Autism study links sensory difficulties, serotonin systemJan. 28, 2016, 8:39 AM
by Courtney Bricker-Anthony
Vanderbilt researchers have established a link between the neurotransmitter serotonin and certain behaviors of some children with autism spectrum disorder (ASD), a link that may lead to new treatments for ASD.
“This study provides a first hint that there is a relationship between sensory difficulties, specifically tactile defensiveness, and the serotonin system in children with ASD,” said Carissa Cascio, Ph.D., assistant professor of Psychiatry and autism researcher at the Vanderbilt Kennedy Center.
“A better understanding of how serotonin influences sensory processing may help us to eventually design new treatments for sensory difficulties,” she said.
When people think about autism spectrum disorder, the first characteristics that often come to mind are social deficits, such as a lack of communication and avoidance of eye contact, and restricted, repetitive behaviors such as rocking back and forth and repeating phrases. Even clinical definitions of ASD have historically emphasized these features.
However, the study published by Cascio and her colleagues in Research in Autism Spectrum Disorders, sought to shed light upon a commonly overlooked feature of ASD: sensory dysfunction.

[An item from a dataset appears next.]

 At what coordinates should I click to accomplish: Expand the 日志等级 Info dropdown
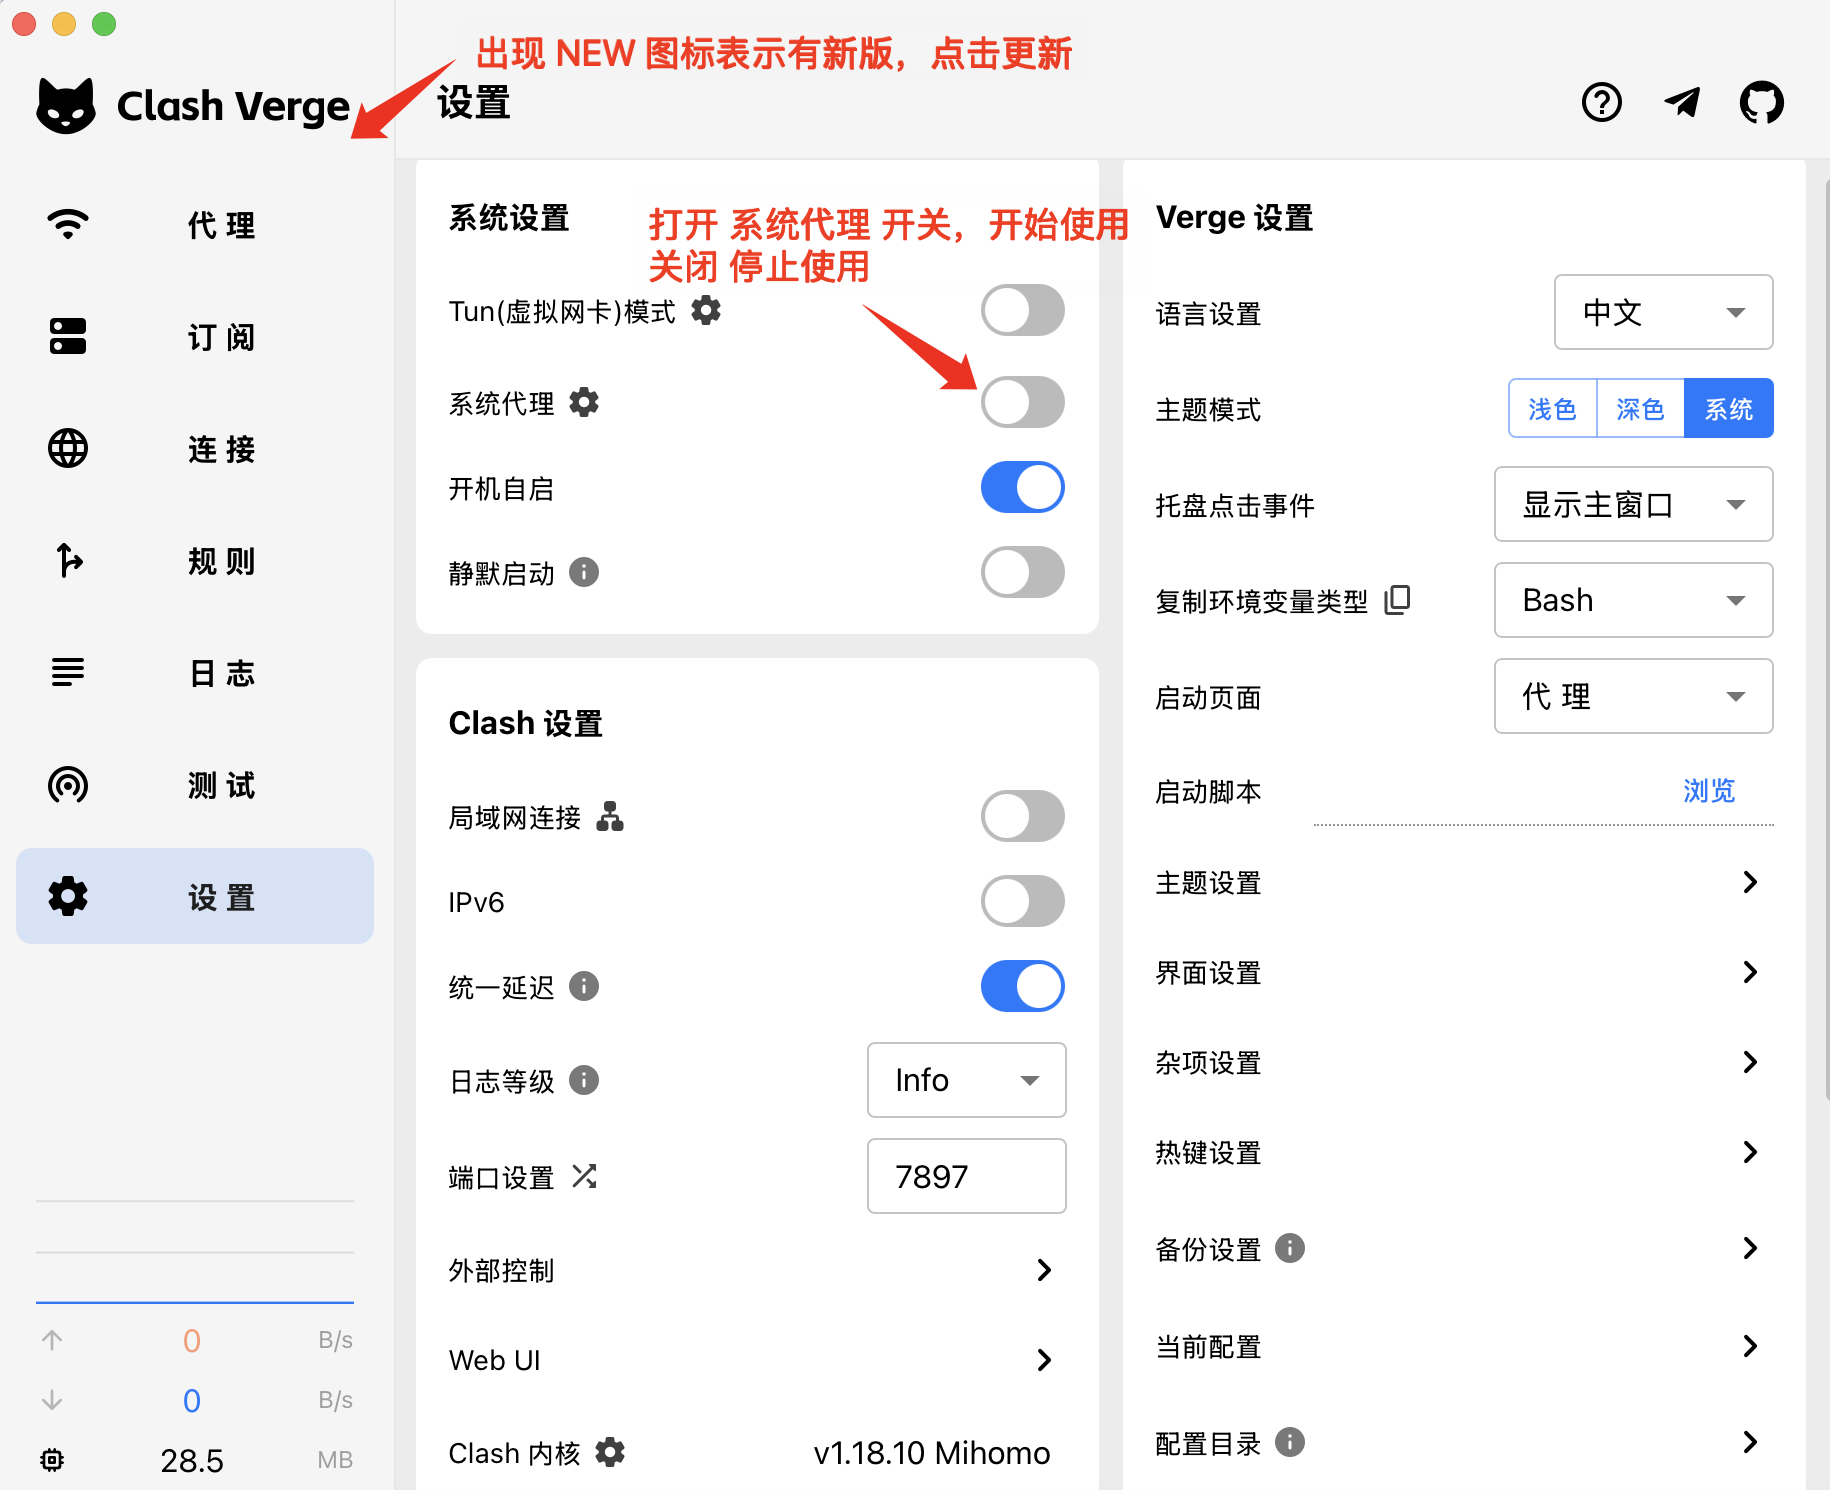click(966, 1080)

Sensory dysfunction in ASD is broadly classified as either hyper- or hyporesponsiveness — that is, unusually strong reactions to touch, sound or visual stimuli, or diminished or absent reactions to stimuli.
“There is speculation that these behaviors serve an adaptive purpose with regard to sensory input, either to limit sensory input in an environment that is overwhelming, or to increase a specific kind of sensory/sensorimotor input,” Cascio said.
Serotonin is also heavily associated with ASD; an estimated 30 percent of children with ASD have a condition called hyperserotonemia, in which serotonin levels are elevated in whole blood.
“It’s a strong possibility that hyperserotonemia contributes to some of the medical issues seen commonly in individuals with ASD,” Cascio said.
She added that researchers are currently focusing on how the serotonin transporter, SERT, contributes to ASD.
SERT regulates serotonin levels in the blood as well as in the brain. Due to genetic variation, SERT comes in either a short or high-expressing long allele. The longer allele of SERT is associated with anxiety and emotional regulation, but its relationship with ASD is not clear. Given that serotonin has a role in the development of a brain area responsible for tactile processing, Cascio and her collaborators hypothesized that high SERT expression was associated with tactile hyperresponsiveness in ASD.
In order to investigate this idea, Cascio and her colleagues explored genetic variations in SERT and sensory function in both children with ASD and typically developing children. The researchers used the Autism Diagnostic Observation Schedule to confirm ASD diagnoses and parent/caregiver questionnaires to determine if the children exhibited characteristics of hyper- or hyporesponsiveness.
The authors also collected saliva samples and performed genotyping to discern whether the children expressed the long or short SERT allele.
Among the children with ASD, tactile hyperresponsiveness and high SERT expression were significantly correlated, which supported the authors’ hypothesis.
With increasing age, children with ASD exhibited fewer hyporesponsive behaviors, which was in agreement with previous research.
Cascio and colleagues also uncovered a strong relationship between tactile hyperresponsiveness and repetitive behaviors.
While the distinct mechanisms underlying hyper- and hyporesponsiveness in ASD are currently unclear, serotonin is a potential modulator of hyperresponsiveness, and that provides a potentially fertile ground for future research, Cascio said.
The research was supported by NIH grants MH090232 and MH094604.